Normalmente quien no quiere respuestas no hace preguntas.
Durante la guerra fría, los especialistas en política internacional se apropiaron del patrón convencional de que toda apariencia engaña, cuyos límites estrictos, como los de toda paranoia, se basaron en la convicción de que, detrás de cualquier hecho relacionado con la Unión Soviética estaban misteriosas conspiraciones ocultas. Obviamente, los excesos llegaron más allá de los límites razonables y el riesgo siempre era la expansión del comunismo.
En su extraordinaria trilogía La era de la información, el sociólogo Manuel Castells comenta un ejemplo de esta mentalidad, olvidada demasiado deprisa. En 1995, The New York Times publicó las conclusiones de un misterio sobre la supuesta invasión de submarinos soviéticos en aguas suecas, que tuvieron durante más de dos décadas en alerta a la OTAN y condujo al lanzamiento regular de cargas de profundidad explosivas en el Mar Báltico, retransmitidas por la televisión al mundo.
Todo comenzó en la mañana del 28 de octubre de 1981, cuando un pescador alertó a la base naval sueca de Karlskrona que un submarino con bandera soviética estaba encallado en unas rocas a 500 kilómetros de Estocolmo.
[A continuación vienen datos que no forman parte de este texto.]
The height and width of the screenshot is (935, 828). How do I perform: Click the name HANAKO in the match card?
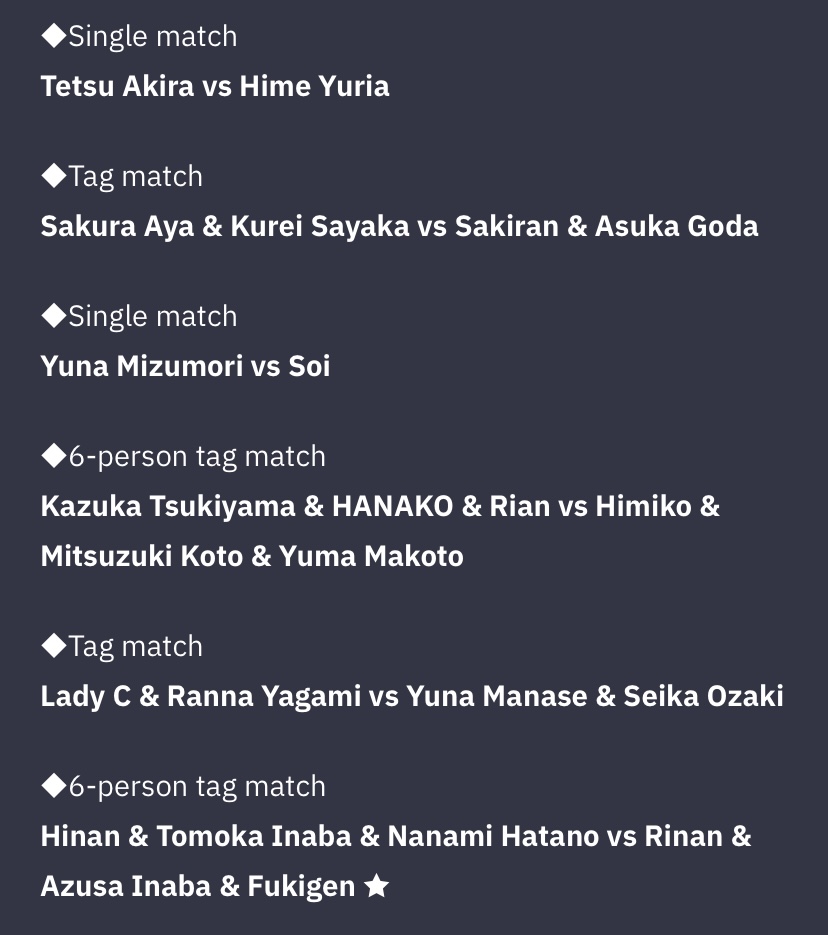393,506
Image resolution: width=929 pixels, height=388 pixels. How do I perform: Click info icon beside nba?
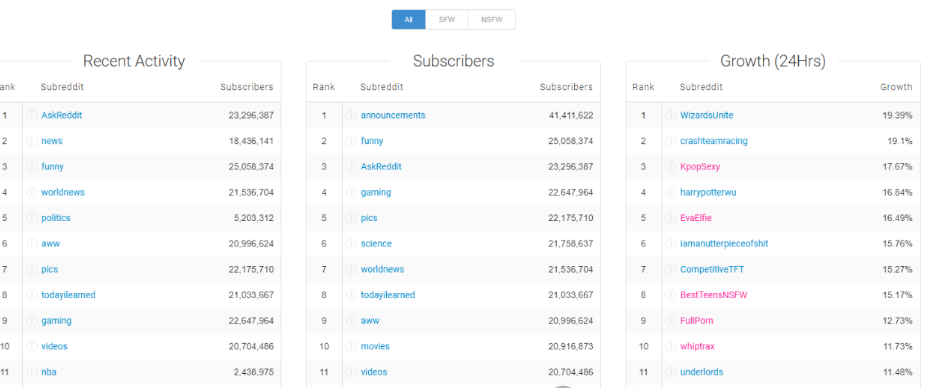click(32, 372)
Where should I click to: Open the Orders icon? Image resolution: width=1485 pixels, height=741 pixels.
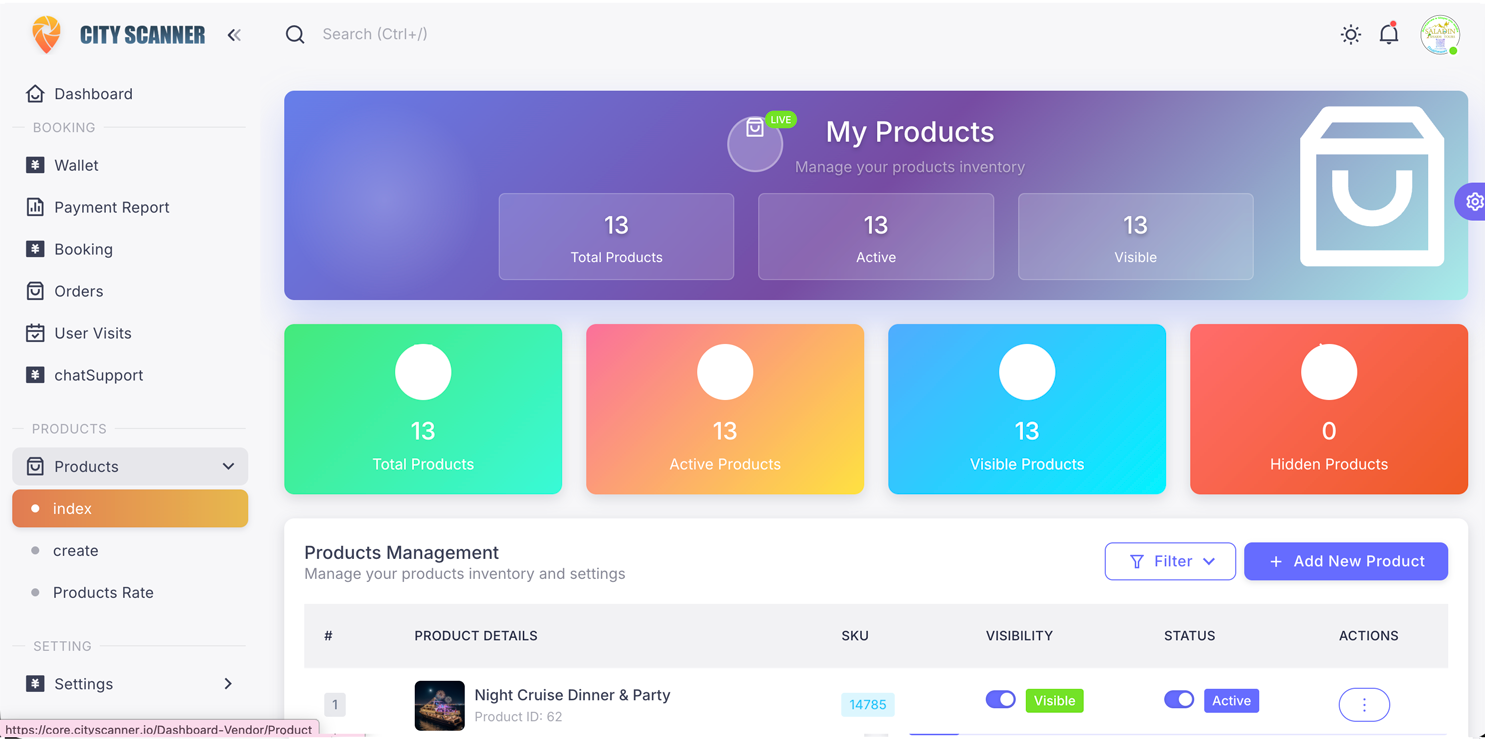(33, 291)
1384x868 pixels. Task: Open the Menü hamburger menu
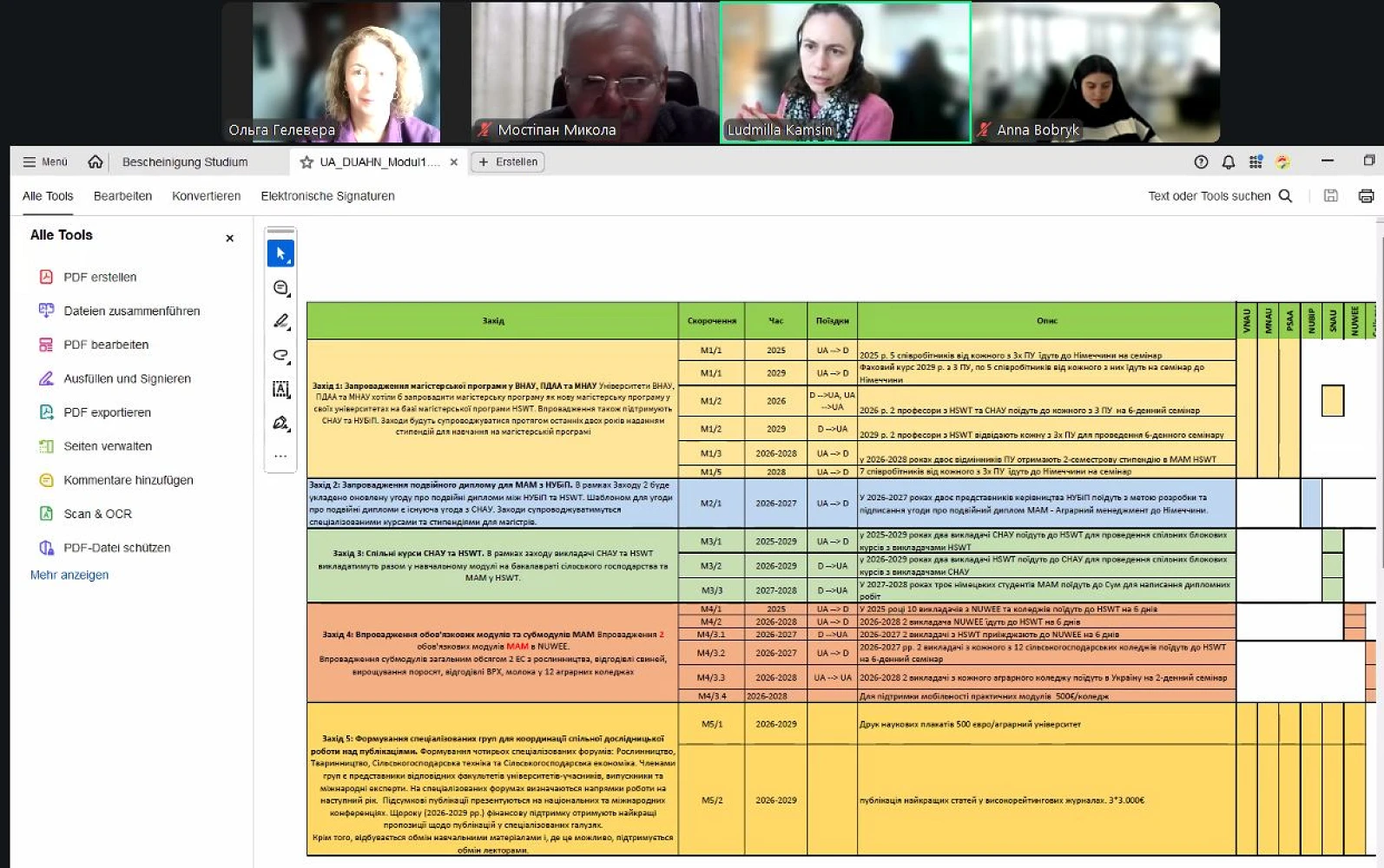click(x=45, y=161)
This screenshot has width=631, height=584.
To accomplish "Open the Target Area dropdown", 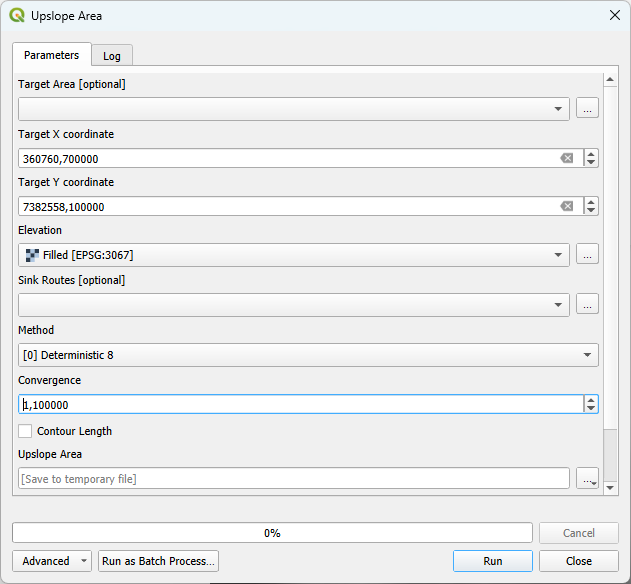I will 293,109.
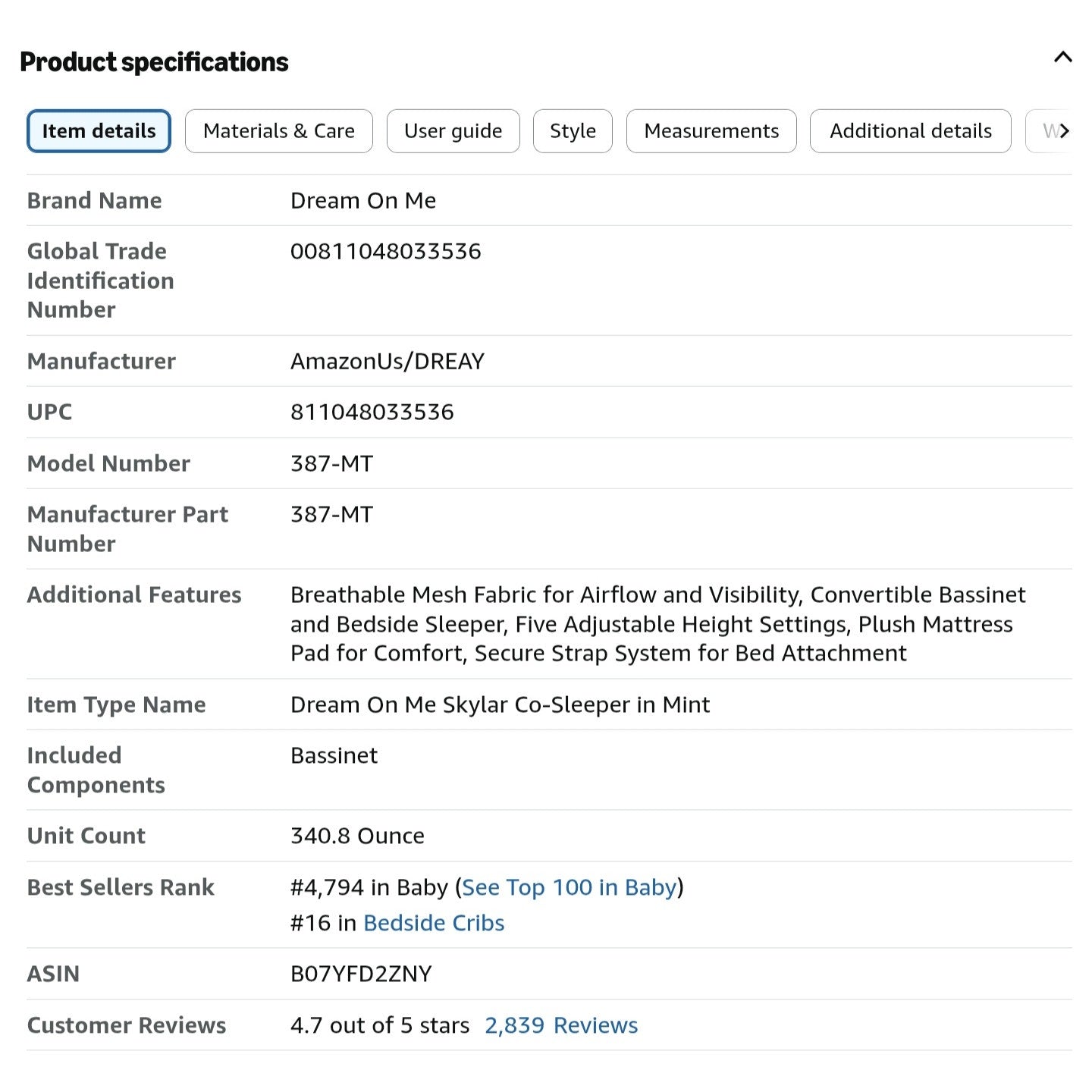This screenshot has width=1092, height=1092.
Task: Open the Style tab
Action: (x=573, y=131)
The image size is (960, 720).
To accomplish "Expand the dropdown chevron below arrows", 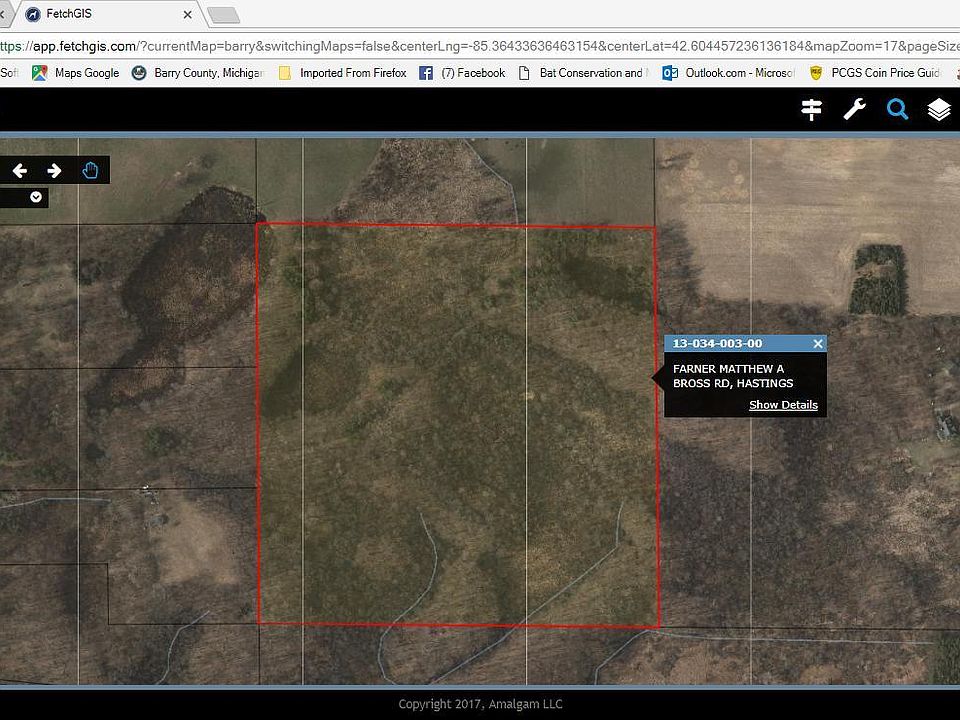I will coord(36,197).
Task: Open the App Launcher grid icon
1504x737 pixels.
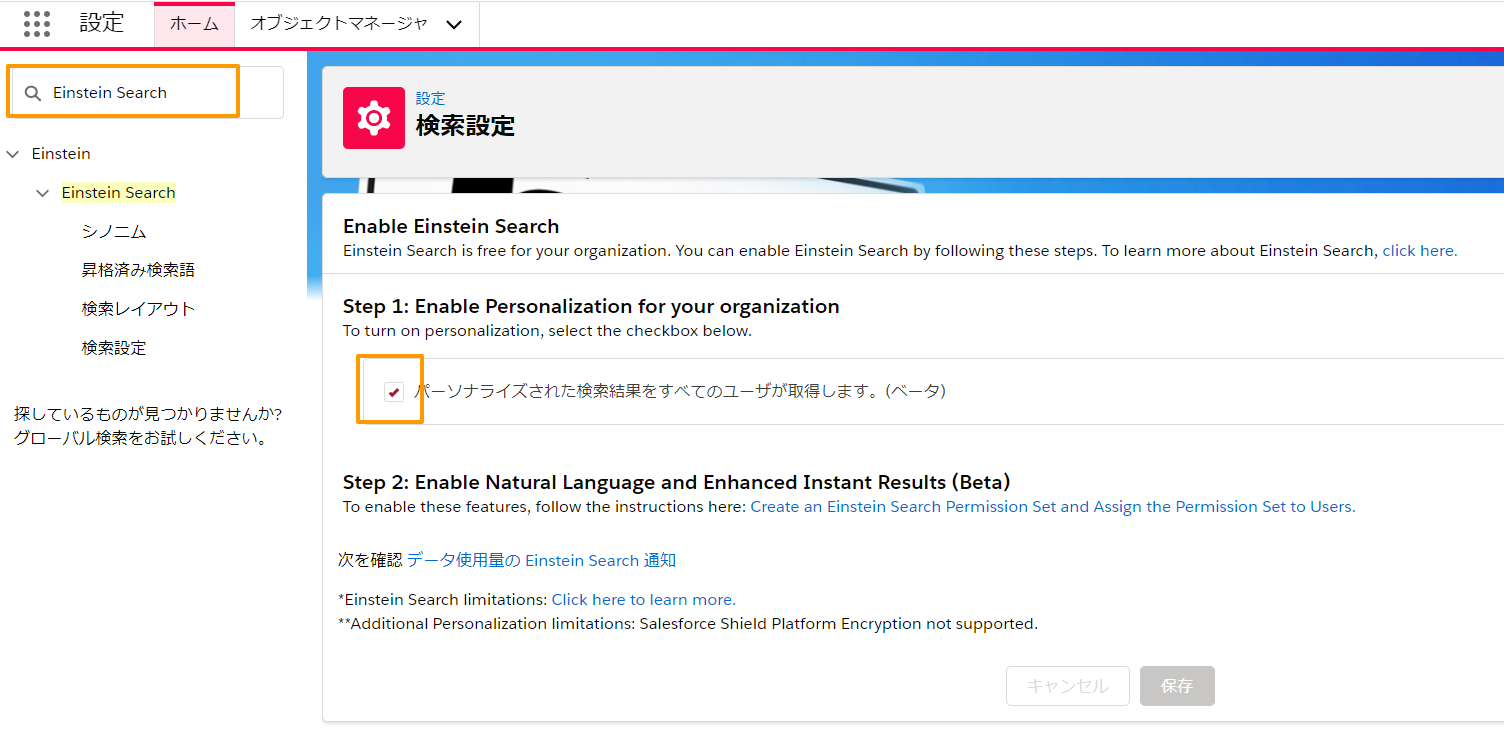Action: pyautogui.click(x=37, y=24)
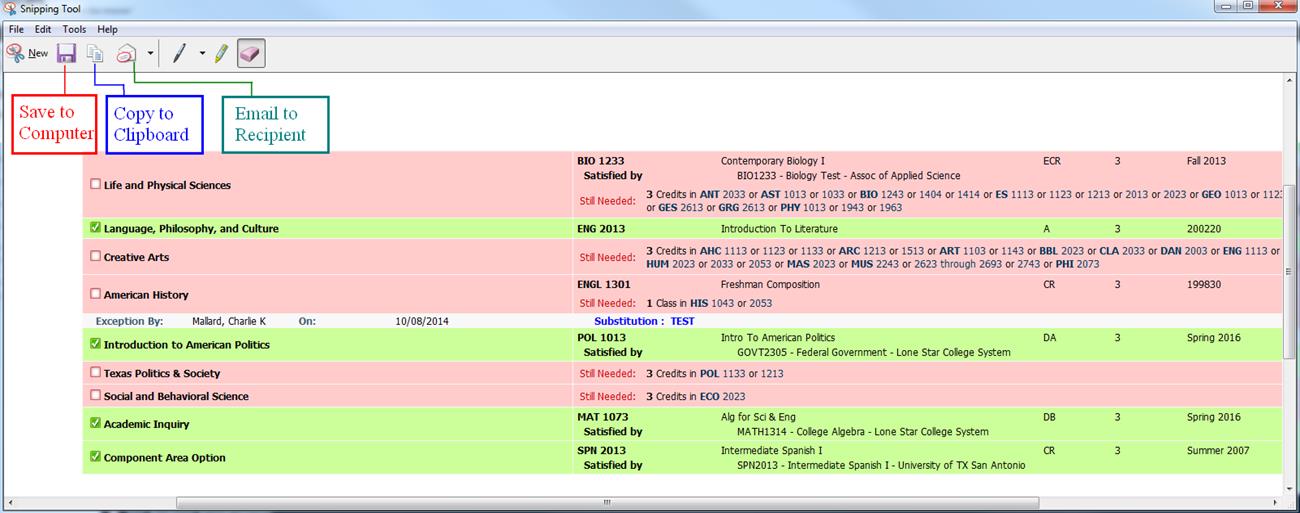Viewport: 1300px width, 513px height.
Task: Tick the Creative Arts checkbox
Action: click(x=95, y=256)
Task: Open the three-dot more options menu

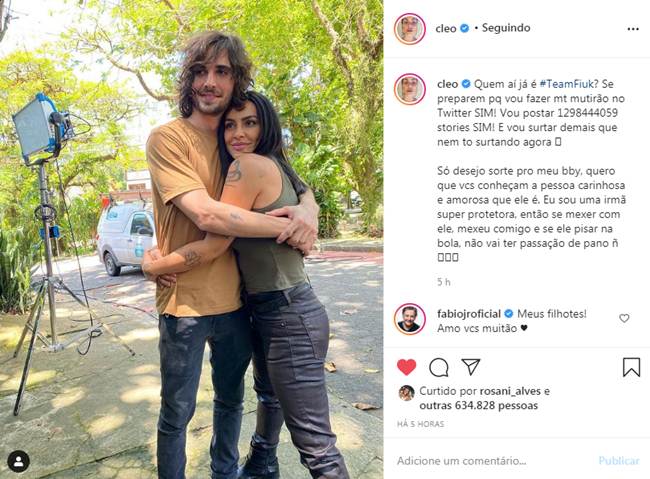Action: (633, 29)
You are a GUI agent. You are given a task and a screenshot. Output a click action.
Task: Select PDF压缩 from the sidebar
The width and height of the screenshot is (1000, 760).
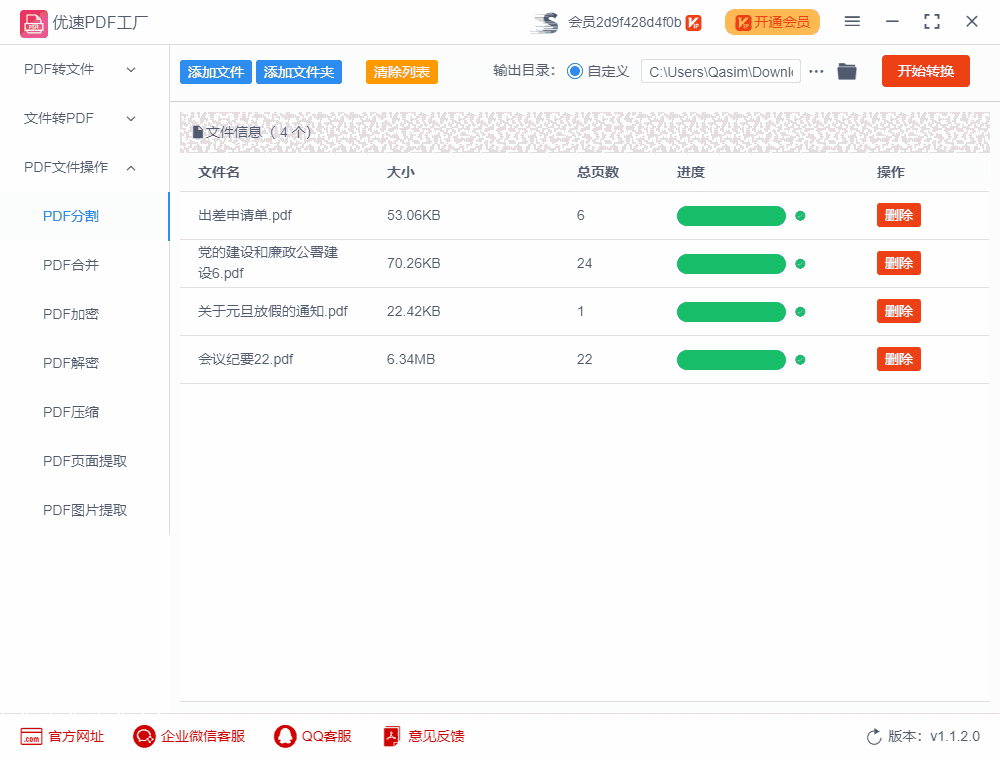click(x=69, y=411)
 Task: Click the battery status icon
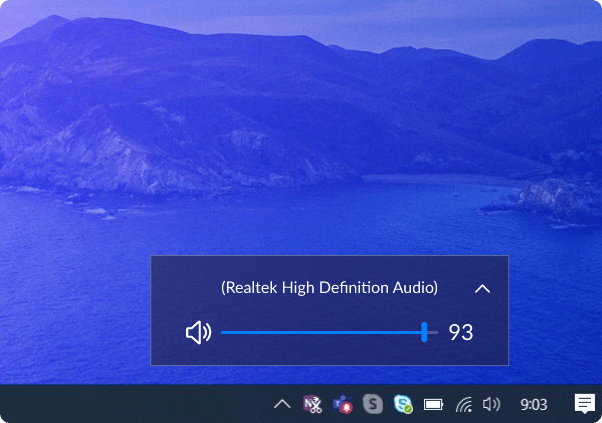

Se trataba de un sumergible de la clase Whisky, al que los militares del Este denominaban S-363. El gobierno sueco y buena parte del espectro político, que bajo el manto de la neutralidad tenían claro dónde estaba su corazoncito, no perdieron la ocasión para crear un estado de ánimo colectivo lindando con la histeria.
El incidente fue bautizado inmediatamente como Whisky on the rocks, clave sensacionalista que aparecía cada mañana de Dios en la gran prensa occidental e inició la moda de ponerle nombres jugosos a cualquier teoría loca que transpire al facho de la esquina y al estilo de lo que ocurre hoy con el llamado síndrome de La Habana, pero de ello hablaremos más adelante.
Hasta 1995 Suecia no confirmó que aquel Whisky en las rocas había sido un accidente fortuito y que los ruidos de los artefactos espías de los comunistas, escuchados por años en el Mar Báltico, provenían de “un hecho embarazoso: que sus fuerzas de defensa habían estado cazando visones, no submarinos rusos […]. Los nuevos instrumentos hidrofónicos introducidos en la Marina sueca en 1992 demostraron que sólo se trataba de visones, esos pequeños mamíferos cuya piel ha colgado de los hombros de tantas damas y cuyos movimientos de su vejiga natatoria emiten sonidos que los delicados sistemas de detección sueco interpretaron como procedentes de submarinos” (The New York Times, 12/2/1995, p. 8). No se hizo referencia en el informe a la suerte de los visones y quedó enterrada la bochornosa teoría conspiranoica. Tampoco existía ya la Unión Soviética, por cierto.
Desde la primavera de 2017, con la llegada de Donald Trump a la Casa Blanca, regresamos a otro momento de alto nivel de alcohol en sangre. Se desató el síndrome de La Habana, supuestos ataques sónicos contra los delicados oídos de agentes de la embajada de Estados Unidos en Cuba, que como dijo en su momento la brillante diplomática cubana Johana Tablada a la corresponsal de la agencia Ap, “el síndrome de La Habana, Andrea, no existe, no está en ningún registro de enfermedad, y verdaderamente ha sido el síndrome de Washington desde el inicio”.
Esa escandalosa conspiración se utilizó de pretexto para que la administración Trump aplicara 240 medidas adicionales al bloqueo de más de 60 años contra Cuba y para que Joe Biden las mantuviera inalterables con pandemia, guerras y crisis internacionales de todo tipo, castigando a un pueblo que no se merece en lo absoluto las tribulaciones que está padeciendo. Ayer un amigo me comentó lo que le había escuchado decir a otra persona: “¡Cuánto ha perdido el mundo! No pudo ver lo que hubiera sido Cuba con Fidel Castro y sin bloqueo”.
Con el síndrome de La Habana sobrevolando en el relato, el pasado fin de semana la cadena CBS publicó un reportaje sensacionalista en el que acusa a Cuba de ser un peligro para la seguridad nacional de Estados Unidos y ha llevado la historia de los ataques sónicos inverosímiles al siguiente paso: hay espías cubanos debajo de cada piedra gringa y el presidente Miguel Díaz-Canel le pasa información a todos los malos de turno, Rusia, Irán, Venezuela, Corea del Norte, Hamas y cualquier otro villano que usted, lector, le quiera colgar a la secuencia.
En fin, otro bochornoso Whisky on the rocks, pero con 40 grados centígrados a la sombra, que es la temperatura que se siente ahora mismo frente al Malecón de La Habana. (Tomado de La Jornada).